The hydrogen bacteria oxidize H 2 (hydrogen gas) as an energy source. Bakteri mengoksidasi hidrogen H 2 (gas hidrogen) sebagai sumber energi. The hydrogen bacteria are facultative lithotrophs as evidenced by the pseudomonads that fortuitously possess a hydrogenase enzyme that will oxidize H 2 and put the electrons into their respiratory ETS. Bakteri hidrogen lithotrophs fakultatif sebagaimana dibuktikan oleh pseudomonad yang kebetulan memiliki enzim hydrogenase yang akan mengoksidasi H 2 dan menempatkan elektron ke ETS pernapasan mereka. They will use H 2 if they find it in their environment even though they are typically heterotrophic. Mereka akan menggunakan H 2 bila mereka menemukannya di lingkungan mereka meskipun mereka biasanya heterotrofik. Indeed, most hydrogen bacteria are nutritionally versatile in their ability to use a wide range of carbon and energy sources. Memang, bakteri hidrogen kebanyakan gizi serbaguna dalam kemampuan mereka untuk menggunakan berbagai sumber karbon dan energi. the bacterial electron transport system. sistem transportasi bakteri elektron.
The methanogens used to be considered a major group of hydrogen bacteria - until it was discovered that they are Archaea . The methanogen digunakan untuk dianggap sebagai kelompok utama dari bakteri hidrogen - sampai ditemukan bahwa mereka Archaea. The methanogens are able to oxidize H 2 as a sole source of energy while transferring the electrons from H 2 to CO 2 in its reduction to methane. Para methanogen mampu mengoksidasi H 2 sebagai satu-satunya sumber energi sementara mentransfer elektron dari H 2 menjadi CO 2 dalam pengurangan untuk metana. Metabolism of the methanogens is absolutely unique, yet methanogens represent the most prevalent and diverse group of Archaea . Metabolisme dari methanogen benar-benar unik, namun methanogen mewakili lazim dan beragam kelompok kebanyakan Archaea. Methanogens use H 2 and CO 2 to produce cell material and methane. Methanogen menggunakan H 2 dan CO 2 untuk menghasilkan bahan sel dan metana. They have unique enzymes and electron transport processes. Mereka memiliki enzim yang unik dan proses transpor elektron. Their type of energy generating metabolism is never seen in the Bacteria , and their mechanism of autotrophic CO 2 fixation is very rare, except in methanogens. jenis mereka
menghasilkan metabolisme energi tidak pernah terlihat di Bakteri, dan mekanisme mereka autotrophic fiksasi CO 2 sangat jarang, kecuali di methanogen.

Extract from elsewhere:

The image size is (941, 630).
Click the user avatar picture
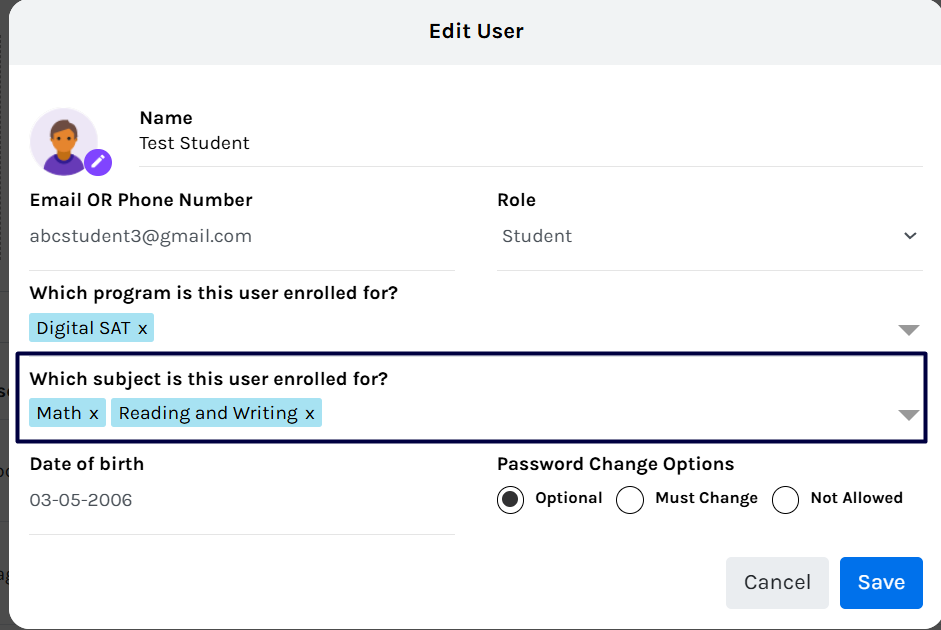pyautogui.click(x=64, y=142)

The carboxydobacteria are able to oxidize CO (carbon monoxide) to CO 2 , using an enzyme CODH ( carbon monoxide dehydrogenase ). carboxydobacteria yang mampu mengoksidasi CO (karbon monoksida) untuk CO 2, dengan menggunakan CODH enzim (karbon monoksida dehidrogenase). The carboxydobacteria are not obligate CO users, ie, some are also hydrogen bacteria, and some are phototrophic bacteria. Interestingly, the enzyme CODH used by the carboxydobacteria to oxidize CO to CO 2 , is used by the methanogens for the reverse reaction - the reduction of CO 2 to CO - in their unique pathway of CO 2 fixation.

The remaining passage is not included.